100 anos de cinema de animação são celebrados na AESO-Barros Melo


Cinema e Audiovisual
outubro. 06, 2017

Mesa de debate discute sobre o futuro do segmento e mercado de trabalho

Em outubro de 1892 foi exibida a primeira projeção animada no mundo. Anos mais tarde, em 1917, o Brasil começava a surfar nessa onda com o curta “O Kaiser”, de Álvaro Martins. De lá para cá, a animação brasileira passou pelo lançamento do primeiro longa-metragem animado, no início dos anos 1950, a realização do primeiro festival de cinema de animação, em 1965, o crescimento do mercado nos anos 1980 com os personagens da Turma da Mônica saindo dos gibis para as telas e, nos anos 1990, personagens do real e do animado se misturavam nas telas de TV, como o divertido e educativo ratinho do Castelo Rá-Tim-Bum. Ainda nos anos 1990 surge o Festival Anima Mundi que consolida um mercado reconhecido mundialmente, tendo o Brasil levado o Oscar em 2016 com “O Menino e o mundo”, de Alê Abreu.

Neste contexto, a AESO-Barros Melo entra no clima de celebração dos 100 anos do cinema de animação brasileiro comemorados em outubro. No dia 16 deste mês, às 11h, a instituição promove debate sobre o futuro do Cinema de Animação no Brasil e os desafios do mercado de trabalho. Participam da mesa Tiago Delácio, presidente da Associação Brasileira de Cinema de Animação (ABCA), o jornalista e cineasta, Ulisses Brandão, e o criador do Mundo Bita e Sócio da Mr. Plot, Chaps Melo. O debate vai ser mediado por Marcos Buccini, professor, doutor em Comunicação e animador. Para participar é preciso realizar a inscrição online.

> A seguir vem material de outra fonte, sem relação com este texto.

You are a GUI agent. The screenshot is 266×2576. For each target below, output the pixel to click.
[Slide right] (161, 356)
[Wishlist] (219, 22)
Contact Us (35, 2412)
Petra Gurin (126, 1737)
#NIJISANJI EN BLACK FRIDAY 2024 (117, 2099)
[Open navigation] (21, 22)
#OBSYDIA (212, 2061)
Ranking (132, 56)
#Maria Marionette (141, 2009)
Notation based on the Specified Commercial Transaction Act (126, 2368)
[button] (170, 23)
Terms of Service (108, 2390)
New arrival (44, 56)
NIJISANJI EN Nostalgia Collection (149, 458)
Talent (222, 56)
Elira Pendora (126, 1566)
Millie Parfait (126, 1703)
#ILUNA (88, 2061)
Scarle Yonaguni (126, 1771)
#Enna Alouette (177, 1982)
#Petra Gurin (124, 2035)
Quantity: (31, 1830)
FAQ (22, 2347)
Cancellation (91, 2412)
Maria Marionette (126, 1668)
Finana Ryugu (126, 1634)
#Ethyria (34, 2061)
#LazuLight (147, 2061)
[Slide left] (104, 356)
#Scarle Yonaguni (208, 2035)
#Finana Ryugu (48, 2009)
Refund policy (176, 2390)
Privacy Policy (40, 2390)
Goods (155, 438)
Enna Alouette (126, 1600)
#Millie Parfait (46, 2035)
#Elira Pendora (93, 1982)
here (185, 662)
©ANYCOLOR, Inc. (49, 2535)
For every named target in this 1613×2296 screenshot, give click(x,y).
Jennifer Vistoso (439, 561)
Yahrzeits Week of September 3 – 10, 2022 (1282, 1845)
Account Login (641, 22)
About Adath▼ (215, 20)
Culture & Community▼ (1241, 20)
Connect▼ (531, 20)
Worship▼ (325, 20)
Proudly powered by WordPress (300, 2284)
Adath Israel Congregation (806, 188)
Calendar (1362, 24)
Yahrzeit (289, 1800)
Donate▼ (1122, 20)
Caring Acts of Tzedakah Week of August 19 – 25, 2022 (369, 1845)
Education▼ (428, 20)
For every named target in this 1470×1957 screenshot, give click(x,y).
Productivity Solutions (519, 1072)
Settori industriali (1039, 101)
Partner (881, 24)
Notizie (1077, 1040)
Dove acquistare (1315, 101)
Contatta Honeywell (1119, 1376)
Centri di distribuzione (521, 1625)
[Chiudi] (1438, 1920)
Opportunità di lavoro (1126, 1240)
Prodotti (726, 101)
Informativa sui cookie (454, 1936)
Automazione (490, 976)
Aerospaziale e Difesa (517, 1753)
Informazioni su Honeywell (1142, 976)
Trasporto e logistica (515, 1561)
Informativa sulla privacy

“Sendo um mercado em ascendente evolução técnica e financeira, aquele que trabalha com animação acaba abarcando os segmentos cinematográfico, publicitário, ou de jogos e TV. Dentro da história da animação no Brasil, comemorar os 100 anos, reforça que crescemos – ao contrário de muitos países - neste campo. Desde o lançamento da primeira animação por aqui, já realizamos mais de 30 longas-metragens de animação, sendo mais da metade deles na última década”, explica Luiz Joaquim, coordenador do curso de Cinema e Audiovisual da AESO-Barros Melo, cineasta e jornalista. 

O Fundo Setorial do Audiovisual (FSA) é um exemplo dos incentivos que surgiram para abastecer, movimentar e financiar este mercado em crescimento. Destinado ao desenvolvimento articulado de toda a cadeia produtiva da atividade audiovisual no Brasil, foi criado pela Lei nº 11.437, de 28 de dezembro de 2006, e regulamentado pelo Decreto nº 6.299, de 12 de dezembro de 2007. Mesma época em que dados da ABCA apontavam uma produção mais de 70% maior em relação há 10 anos antes. O objetivo do evento na AESO, gratuito e aberto ao público, é aproximar e atualizar o público interessado sobre o mercado e as técnicas hoje utilizadas na produção de filmes animados.